And the new vesion is on the way:
https://github.com/stesser/portmaster/tree/lua


----------



## Mjölnir (Jun 26, 2020)

I'm a little bit disappointed to see experienced sysadmins promoting a build tools that is proven to be _broken by design_.  Please do the less experienced users a favour and instead advise them to use ports-mgmt/poudriere or ports-mgmt/synth, and build on the main machine (not in a jail) only for ports which have very limited set of dependencies or none at all (there are some scripts in the ports).


----------



## fernandel (Jun 26, 2020)

mjollnir said:


> I'm a little bit disappointed to see experienced sysadmins promoting a build tools that is proven to be _broken by design_.  Please do the less experienced users a favour and instead advise them to use ports-mgmt/poudriere or ports-mgmt/synth, and build on the main machine (not in a jail) only for ports which have very limited set of dependencies or none at all (there are some scripts in the ports).

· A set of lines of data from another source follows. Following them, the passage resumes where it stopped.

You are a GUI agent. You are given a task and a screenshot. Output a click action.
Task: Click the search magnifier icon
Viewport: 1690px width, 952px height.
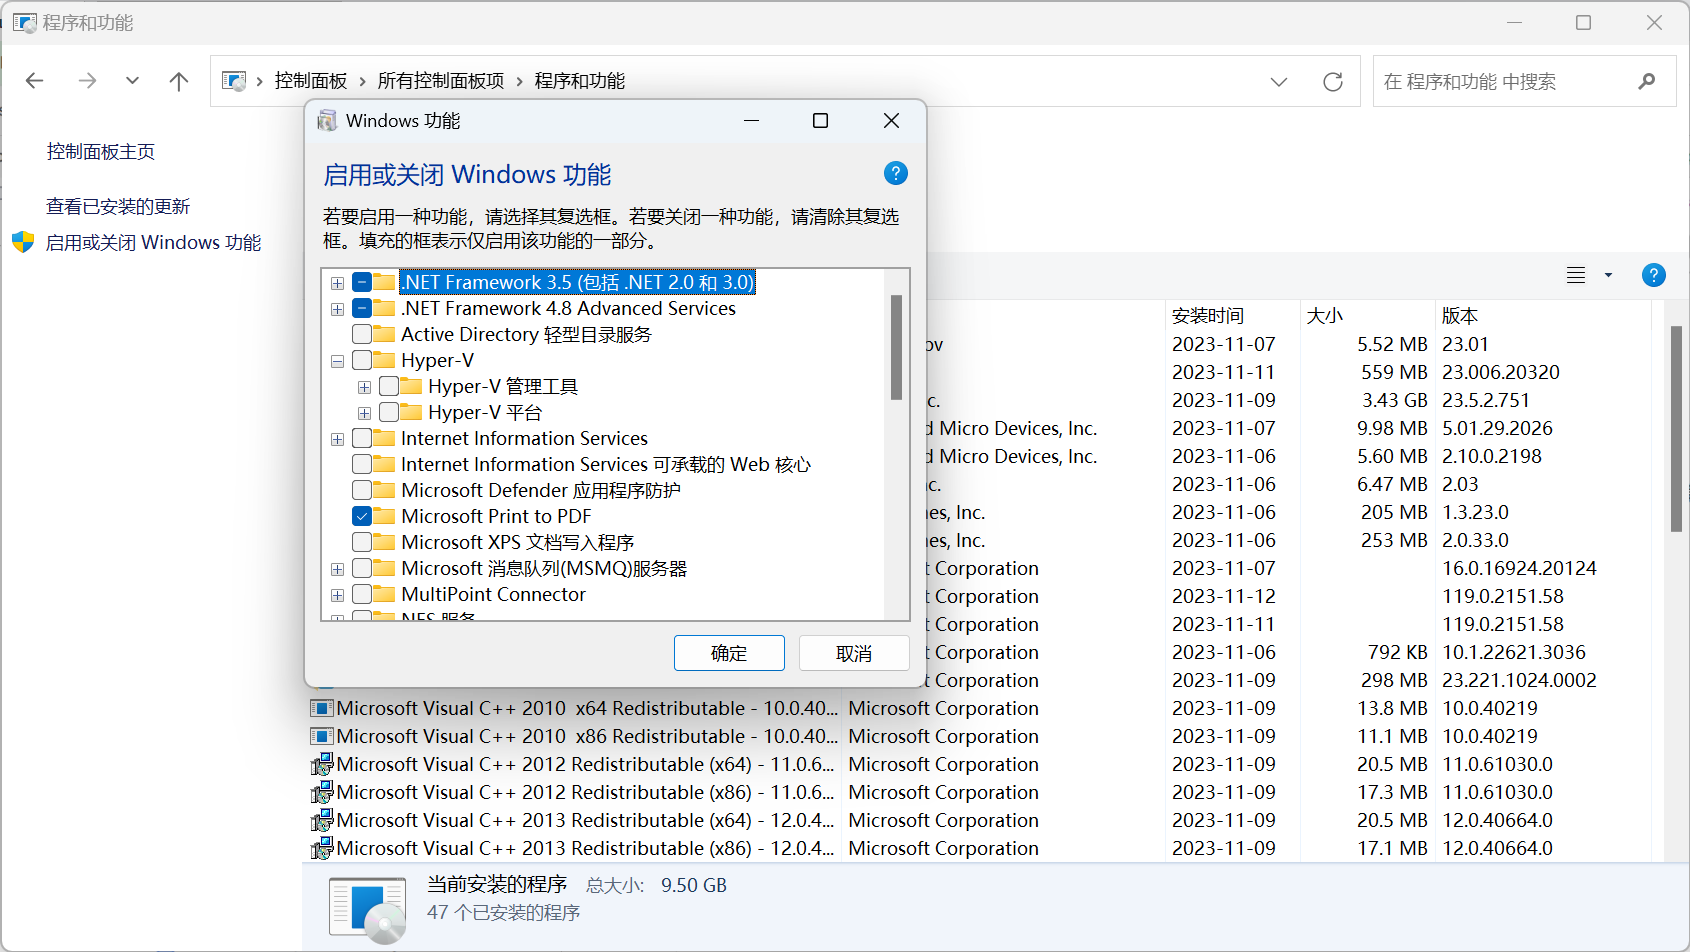pos(1646,81)
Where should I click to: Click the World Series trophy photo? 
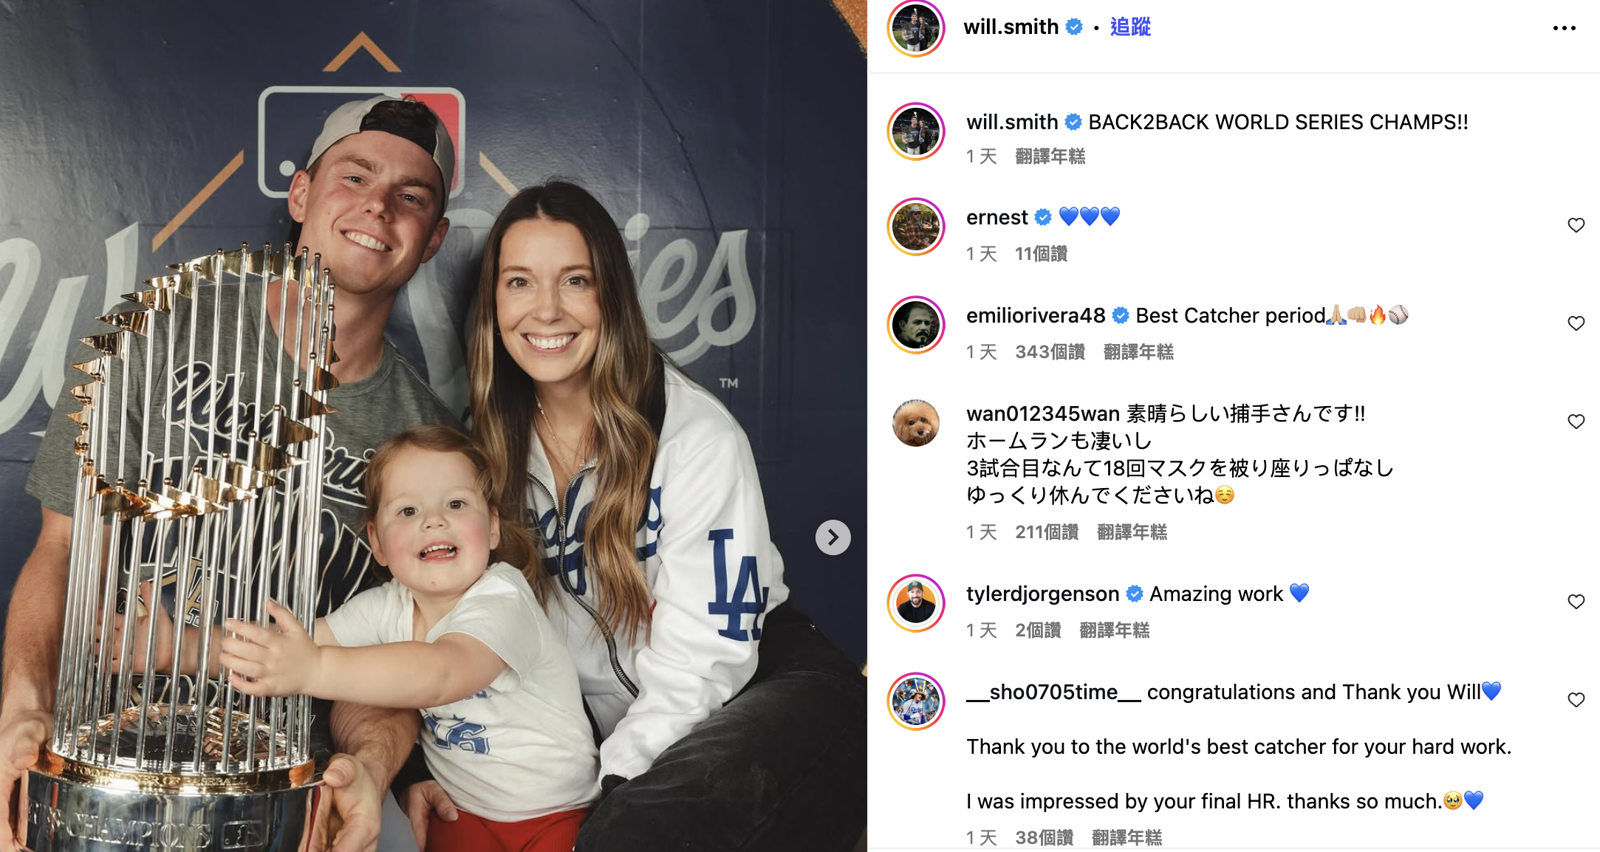point(433,426)
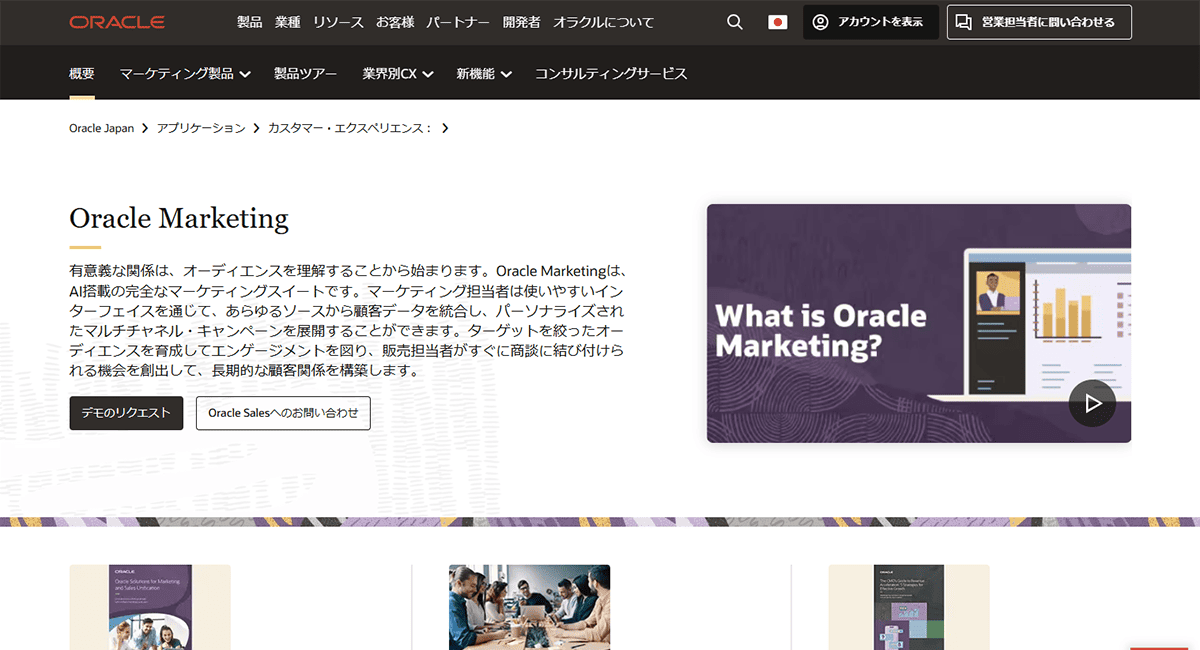Screen dimensions: 1200x650
Task: Open the search magnifier icon
Action: [734, 21]
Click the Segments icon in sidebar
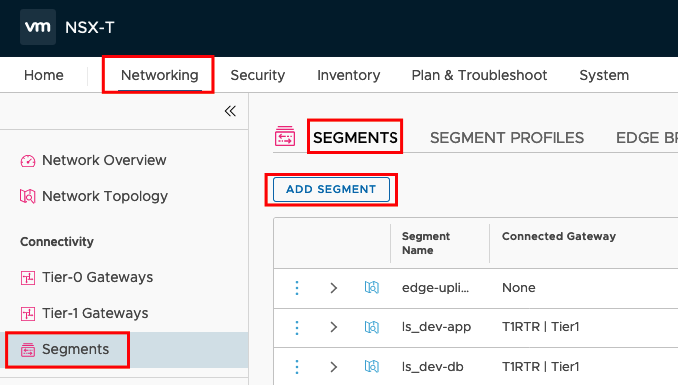The width and height of the screenshot is (678, 385). point(28,350)
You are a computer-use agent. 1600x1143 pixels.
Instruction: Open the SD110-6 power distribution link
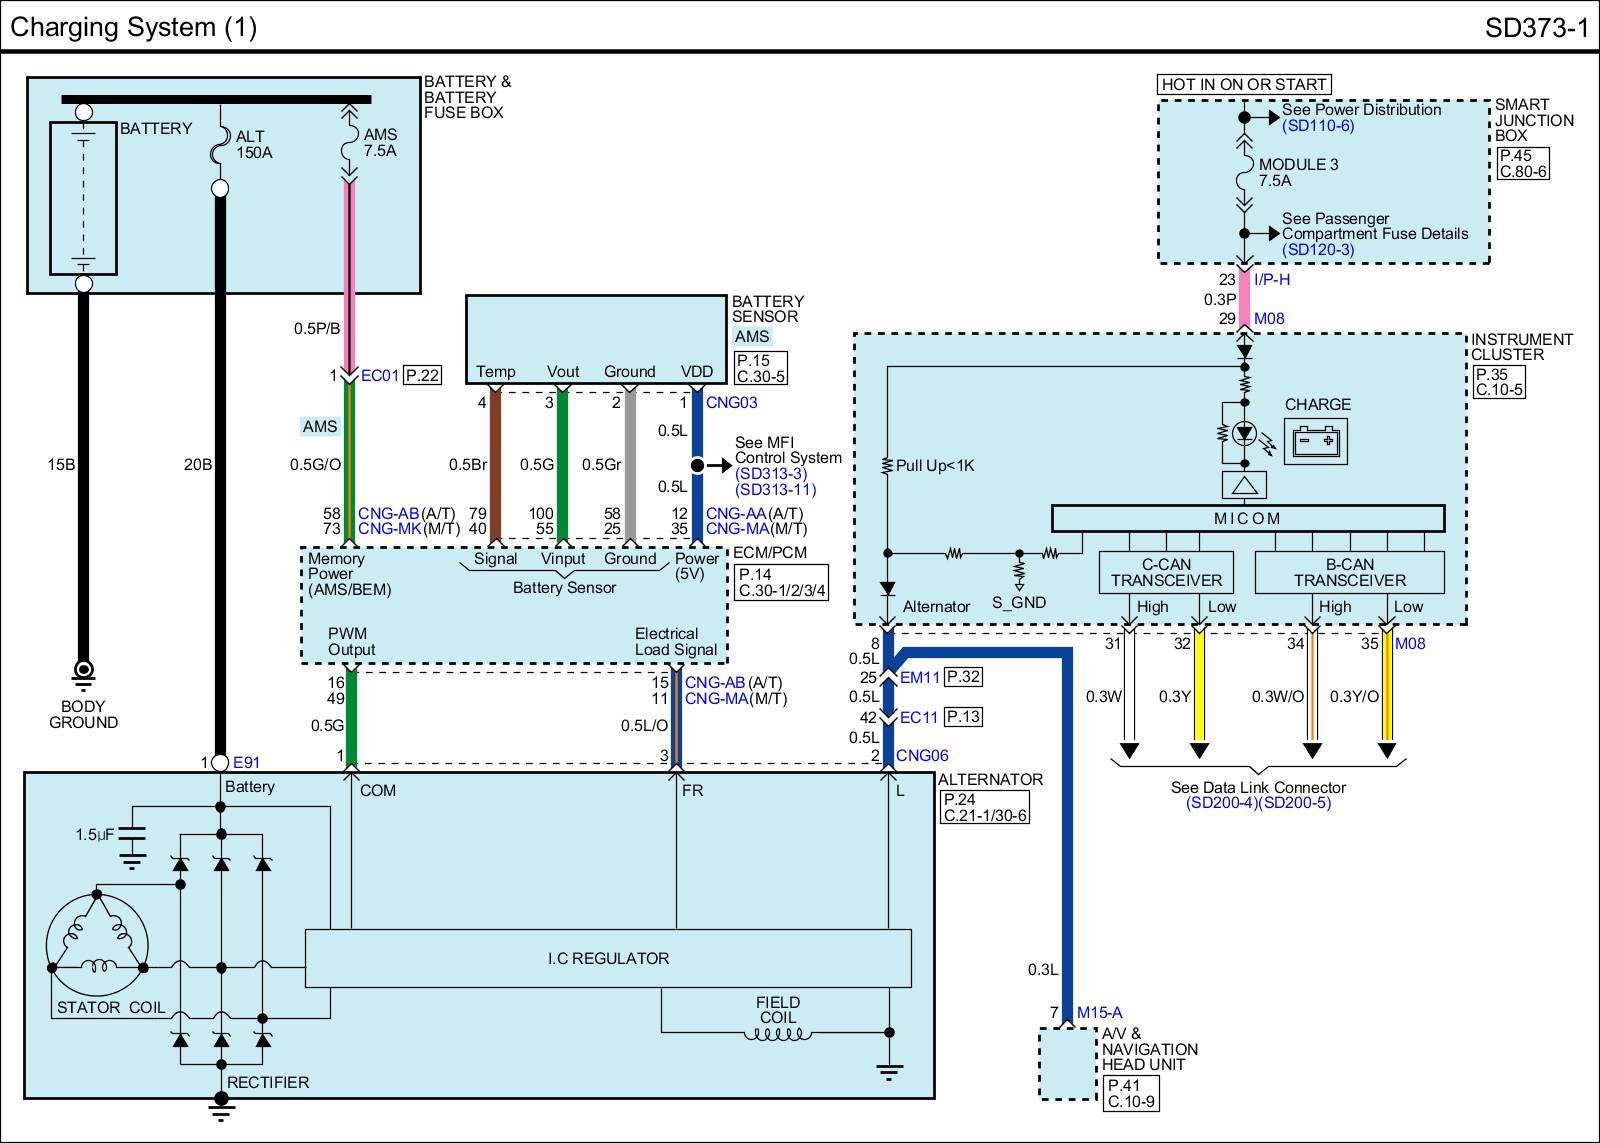tap(1317, 126)
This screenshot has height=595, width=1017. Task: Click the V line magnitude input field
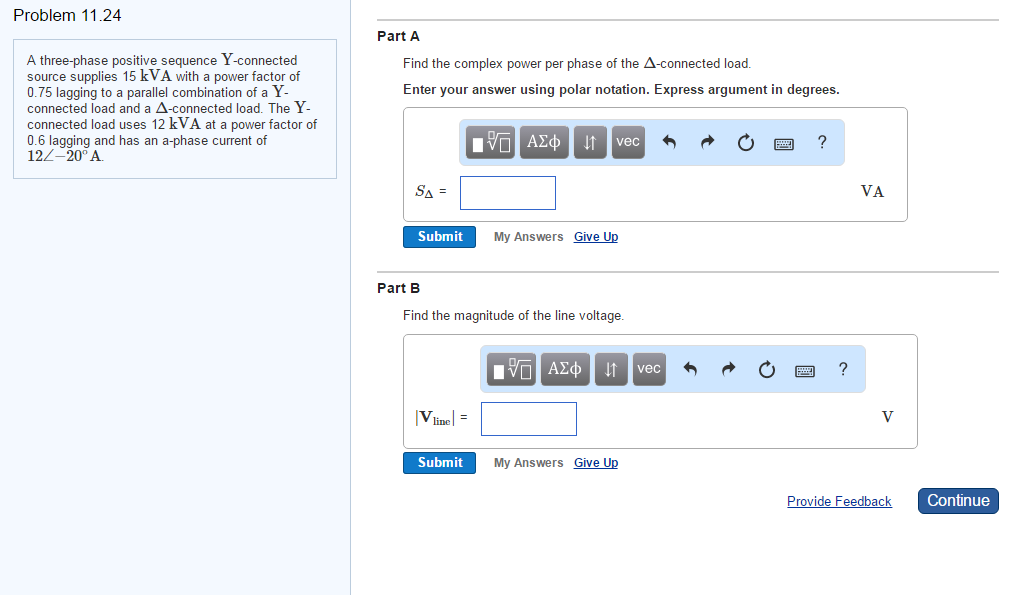(529, 419)
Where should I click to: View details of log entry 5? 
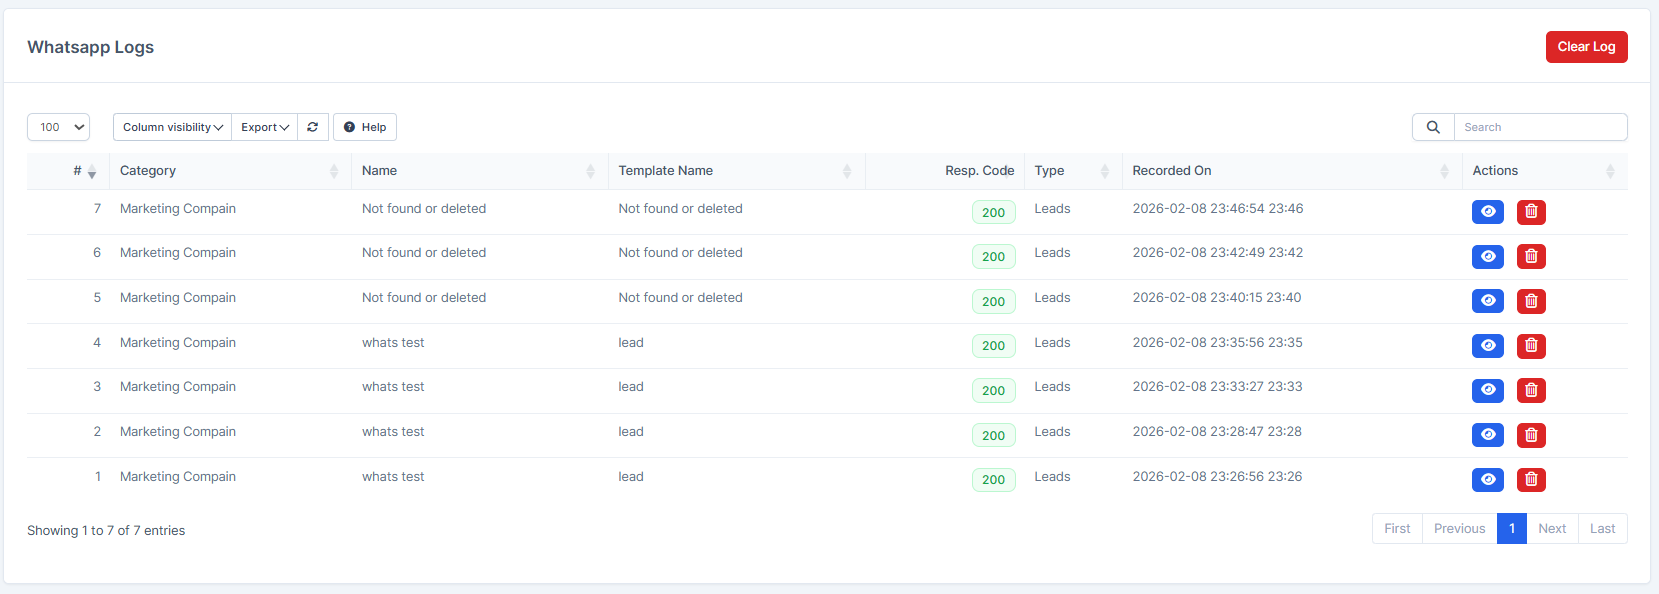pyautogui.click(x=1487, y=301)
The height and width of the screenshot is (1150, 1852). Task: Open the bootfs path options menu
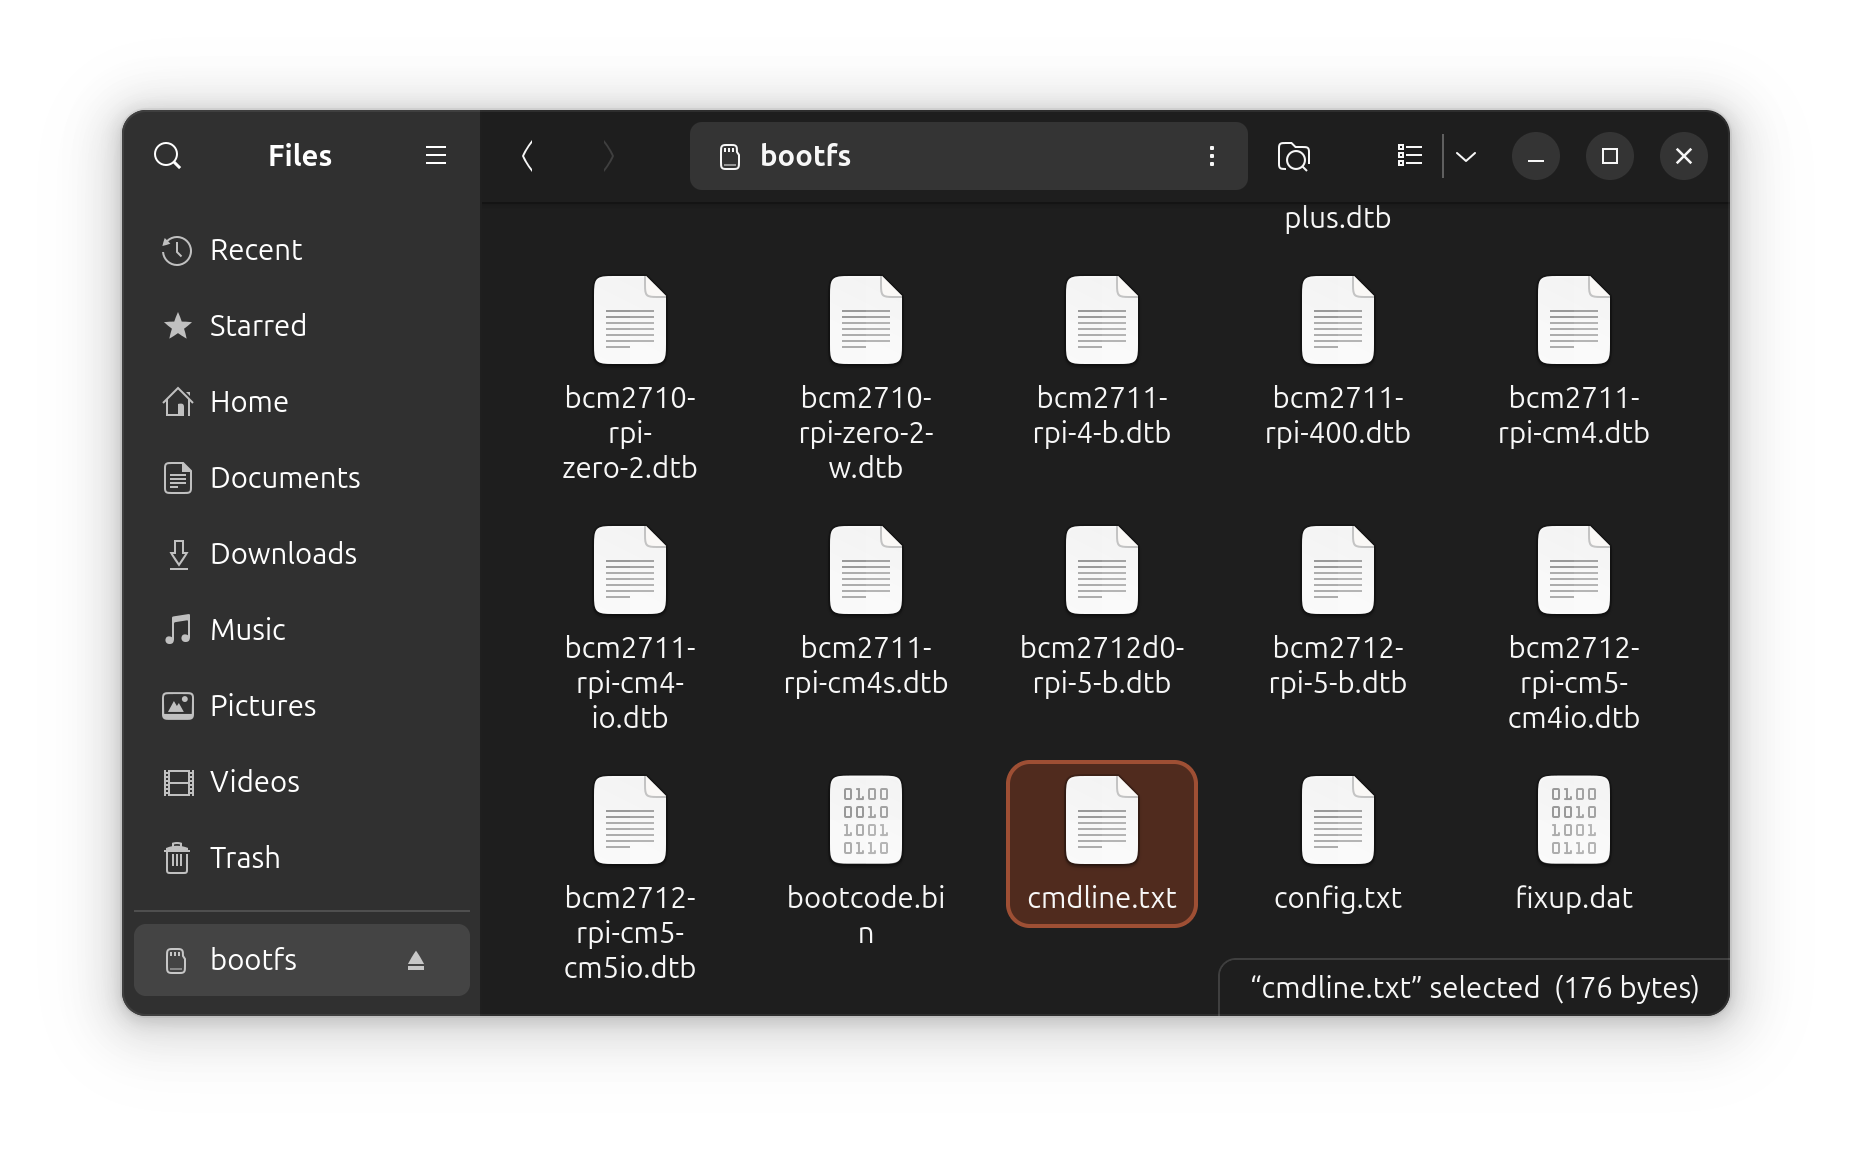click(1211, 156)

Maybe is broken by design, I do not know but I know that I ddidn't have many problems  from FreeBSD 6.?. I had to use Synth for short time but it is so painful to build so many ports and I do not have a server and I belive that are many users which use FreeBSD as a desktop machine as I use. And the lua version looks much better.


----------



## Oclair (Oct 25, 2020)

mjollnir said:


> I'm a little bit disappointed to see experienced sysadmins promoting a build tools that is proven to be _broken by design_.



It got us this far. 
no thanks to prefect by miopic opinion
keep the diversity
thank you for your contributions
my opinions are my own


----------